Let us recollect that what is truly astonishing about images is their ability to trigger emotional-corporeal responses. So let us concentrate on those strange and not seldom surprising and in the final instance completely unpredictable forces that an image can exude.
Let us call to mind that all those people who make images actually reside in an ostensibly inverted world while still engaged in the act of making, a world in which all form becomes content, and all purported content becomes merely a matter of form.
Last but not least let us remember that personal experiences are primarily linked to images, and then we can perhaps justifiably claim that from the standpoint of the person who works with words most memories are silent precisely because they mainly consist of images. So anyone speaking about images must be clear that he is speaking and thus selecting, and that the form of language is only one of the many sides to what we call truth.
I am worried by their meanings, a playful scornful lot,
They know all that was and what they seek;
They marvel at no mountain peak;
Likening their gardens and homes to God.
By finding words for images we add something. We add language. So we invariably find ourselves asking: Is it even possible to capture in words a deep knowledge grounded in experience and derived from a close occupation with works of art? The relationship of word to image remains complex, for just as darkness cannot be adequately described as the absence of light, so, too, no image can simply be construed as the opposite of the word, but only as being different, as being something that obeys laws of its own, laws that become apparent only in the act of viewing. Thus, in order to experience the specific uniqueness of an image we require a kind of knowledge that recognizes and preserves the specialty of that work in the act of beholding it, an approach that does not attempt to explain the image and strip it of its secrets. For what essentially constitutes an image is precisely not that which can be grasped in words, but that which initially reveals itself to our sense for auratic traces.
I want constantly to warn and ward off: Stay away.
I like so much to hear objects sing and play.
Once you all touch them, they go rigid and still.
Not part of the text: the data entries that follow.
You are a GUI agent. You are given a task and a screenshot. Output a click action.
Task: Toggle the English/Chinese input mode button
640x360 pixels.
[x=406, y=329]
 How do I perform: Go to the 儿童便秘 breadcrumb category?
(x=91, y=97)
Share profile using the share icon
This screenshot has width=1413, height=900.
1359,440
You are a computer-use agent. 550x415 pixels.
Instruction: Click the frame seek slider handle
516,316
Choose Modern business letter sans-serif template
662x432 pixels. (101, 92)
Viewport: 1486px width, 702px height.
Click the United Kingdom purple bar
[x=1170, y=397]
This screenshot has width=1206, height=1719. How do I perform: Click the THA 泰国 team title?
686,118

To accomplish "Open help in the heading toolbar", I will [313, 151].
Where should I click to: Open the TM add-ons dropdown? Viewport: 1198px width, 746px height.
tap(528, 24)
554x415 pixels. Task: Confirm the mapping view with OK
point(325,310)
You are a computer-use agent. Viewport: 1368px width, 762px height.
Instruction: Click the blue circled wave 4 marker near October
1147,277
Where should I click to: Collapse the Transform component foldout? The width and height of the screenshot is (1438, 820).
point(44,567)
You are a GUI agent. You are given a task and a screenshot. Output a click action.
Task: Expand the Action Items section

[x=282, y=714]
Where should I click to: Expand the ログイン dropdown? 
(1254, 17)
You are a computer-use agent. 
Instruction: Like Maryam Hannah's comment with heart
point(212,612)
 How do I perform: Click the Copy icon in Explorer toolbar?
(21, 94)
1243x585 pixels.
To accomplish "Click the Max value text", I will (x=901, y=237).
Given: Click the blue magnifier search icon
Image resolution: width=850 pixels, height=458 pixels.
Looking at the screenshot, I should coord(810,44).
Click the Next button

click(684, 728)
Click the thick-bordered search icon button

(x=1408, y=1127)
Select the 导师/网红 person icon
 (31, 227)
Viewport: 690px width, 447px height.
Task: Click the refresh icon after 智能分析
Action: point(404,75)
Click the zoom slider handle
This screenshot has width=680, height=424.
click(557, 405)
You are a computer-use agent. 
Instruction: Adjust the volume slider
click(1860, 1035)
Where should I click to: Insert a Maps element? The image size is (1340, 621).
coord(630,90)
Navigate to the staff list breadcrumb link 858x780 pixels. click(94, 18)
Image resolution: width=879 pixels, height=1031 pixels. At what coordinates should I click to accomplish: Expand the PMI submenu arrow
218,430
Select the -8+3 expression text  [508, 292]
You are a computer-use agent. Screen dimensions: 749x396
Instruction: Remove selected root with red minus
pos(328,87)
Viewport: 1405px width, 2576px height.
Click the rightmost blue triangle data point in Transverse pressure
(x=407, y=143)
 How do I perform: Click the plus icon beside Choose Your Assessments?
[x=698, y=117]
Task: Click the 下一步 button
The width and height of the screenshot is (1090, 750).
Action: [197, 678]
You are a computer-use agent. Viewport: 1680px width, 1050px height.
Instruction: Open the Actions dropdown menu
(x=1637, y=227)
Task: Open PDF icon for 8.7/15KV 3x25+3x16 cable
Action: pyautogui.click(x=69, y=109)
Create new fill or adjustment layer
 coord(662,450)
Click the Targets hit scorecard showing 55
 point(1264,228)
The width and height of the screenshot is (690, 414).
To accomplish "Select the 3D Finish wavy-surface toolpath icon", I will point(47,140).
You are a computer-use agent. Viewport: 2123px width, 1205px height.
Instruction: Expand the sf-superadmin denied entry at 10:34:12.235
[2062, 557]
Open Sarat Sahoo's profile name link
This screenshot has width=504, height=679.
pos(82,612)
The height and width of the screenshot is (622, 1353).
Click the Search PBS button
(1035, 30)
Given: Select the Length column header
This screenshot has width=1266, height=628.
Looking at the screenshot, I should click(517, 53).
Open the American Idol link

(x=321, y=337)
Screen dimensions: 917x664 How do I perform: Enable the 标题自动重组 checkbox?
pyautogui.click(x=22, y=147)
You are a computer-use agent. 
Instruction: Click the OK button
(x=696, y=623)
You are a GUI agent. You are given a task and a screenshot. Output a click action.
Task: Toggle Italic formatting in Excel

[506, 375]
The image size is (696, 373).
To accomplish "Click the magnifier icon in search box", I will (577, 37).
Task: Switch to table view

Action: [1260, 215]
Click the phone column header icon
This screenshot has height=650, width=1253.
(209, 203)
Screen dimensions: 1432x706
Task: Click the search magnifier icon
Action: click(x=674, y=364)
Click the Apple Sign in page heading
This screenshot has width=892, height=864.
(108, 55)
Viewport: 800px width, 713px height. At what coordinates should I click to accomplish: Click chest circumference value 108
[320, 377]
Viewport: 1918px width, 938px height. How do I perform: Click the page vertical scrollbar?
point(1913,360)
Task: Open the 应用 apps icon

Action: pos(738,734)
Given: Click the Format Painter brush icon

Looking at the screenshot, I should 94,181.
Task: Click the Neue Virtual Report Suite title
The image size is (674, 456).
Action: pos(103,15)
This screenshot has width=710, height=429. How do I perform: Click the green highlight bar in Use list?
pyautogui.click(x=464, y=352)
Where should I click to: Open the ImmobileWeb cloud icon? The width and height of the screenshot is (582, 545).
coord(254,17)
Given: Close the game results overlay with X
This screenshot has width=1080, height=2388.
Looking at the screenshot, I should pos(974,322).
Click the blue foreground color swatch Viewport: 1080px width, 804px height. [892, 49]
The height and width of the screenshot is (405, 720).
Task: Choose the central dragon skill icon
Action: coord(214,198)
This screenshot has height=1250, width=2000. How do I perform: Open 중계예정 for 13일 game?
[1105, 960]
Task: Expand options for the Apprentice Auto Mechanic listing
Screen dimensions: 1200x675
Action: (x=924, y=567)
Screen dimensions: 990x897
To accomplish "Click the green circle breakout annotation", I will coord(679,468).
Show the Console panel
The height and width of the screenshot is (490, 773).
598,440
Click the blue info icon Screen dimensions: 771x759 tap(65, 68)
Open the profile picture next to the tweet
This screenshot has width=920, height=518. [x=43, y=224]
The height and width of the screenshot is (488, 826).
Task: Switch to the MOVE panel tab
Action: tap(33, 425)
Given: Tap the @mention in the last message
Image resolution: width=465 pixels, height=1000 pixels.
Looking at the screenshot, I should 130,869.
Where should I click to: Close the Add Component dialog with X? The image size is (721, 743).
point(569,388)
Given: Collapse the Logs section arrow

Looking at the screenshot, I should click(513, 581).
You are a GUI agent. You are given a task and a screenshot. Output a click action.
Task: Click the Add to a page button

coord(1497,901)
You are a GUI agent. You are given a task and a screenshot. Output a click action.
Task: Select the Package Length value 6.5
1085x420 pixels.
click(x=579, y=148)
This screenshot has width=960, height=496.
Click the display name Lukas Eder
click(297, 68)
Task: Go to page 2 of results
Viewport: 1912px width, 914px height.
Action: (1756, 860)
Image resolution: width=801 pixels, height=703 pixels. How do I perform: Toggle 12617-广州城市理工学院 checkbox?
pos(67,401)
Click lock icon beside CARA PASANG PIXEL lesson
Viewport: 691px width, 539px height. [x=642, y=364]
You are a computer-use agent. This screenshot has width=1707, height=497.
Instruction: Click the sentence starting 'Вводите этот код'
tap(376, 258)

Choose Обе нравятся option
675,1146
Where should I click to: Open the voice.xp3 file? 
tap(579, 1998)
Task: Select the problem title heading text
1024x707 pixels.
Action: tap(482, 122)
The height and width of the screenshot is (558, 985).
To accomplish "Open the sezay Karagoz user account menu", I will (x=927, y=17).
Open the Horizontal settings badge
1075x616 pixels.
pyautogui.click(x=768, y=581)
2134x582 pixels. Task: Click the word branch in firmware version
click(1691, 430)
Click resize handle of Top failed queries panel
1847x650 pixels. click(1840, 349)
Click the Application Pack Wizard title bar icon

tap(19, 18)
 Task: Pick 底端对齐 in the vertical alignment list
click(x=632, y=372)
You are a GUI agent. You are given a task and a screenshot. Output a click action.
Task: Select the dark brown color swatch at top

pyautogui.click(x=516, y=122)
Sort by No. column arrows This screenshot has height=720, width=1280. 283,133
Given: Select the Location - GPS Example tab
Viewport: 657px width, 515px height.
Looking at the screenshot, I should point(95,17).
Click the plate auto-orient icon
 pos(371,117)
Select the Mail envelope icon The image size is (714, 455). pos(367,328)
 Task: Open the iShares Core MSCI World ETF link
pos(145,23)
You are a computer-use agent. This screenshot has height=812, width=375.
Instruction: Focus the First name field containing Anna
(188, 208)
With all objects all they've done is : Kill.
Nevertheless, and for all the warning given by the young Rilke, we should not allow ourselves to be deterred from at least trying to describe something of what we can experience in Sabine Finkenauer's pictorial spaces. Because these pictures seem to exert a soft, but emphatic attraction on us, a force that encourages us to bid farewell to our own reality and enter the realm of art thus opening up before us. What entices us is that taste of the world with which we were probably familiar back in kindergarten. Finkenauer's images open a channel into that age when wishes and dreams still stood by our side. They exude an atmosphere that attests to a lighter and easier life. If we wish to enter that world more deeply, then we need to find a way of penetrating it. Anyone embarking on this adventure should not forget that you do not just enter the work once, but have to cross the existent or imaginary space of the image twice. Otherwise you will be lost, like that Chinese art lover who immersed himself so deeply in a painted landscape that nothing has been heard of him since. Only if you enter the image and then leave it again can you take the experience made in that artificial world back into your own world and speak of what you saw and felt. The same applies to the artist, who, as long as he works, exists within the image and must not get lost in it like that painter Frenhofer in Balzac's famous novella, who likewise immerses himself so obsessively in an image that he eventually gets lost and thus is no longer able to return to that other world of flesh and blood whence he came.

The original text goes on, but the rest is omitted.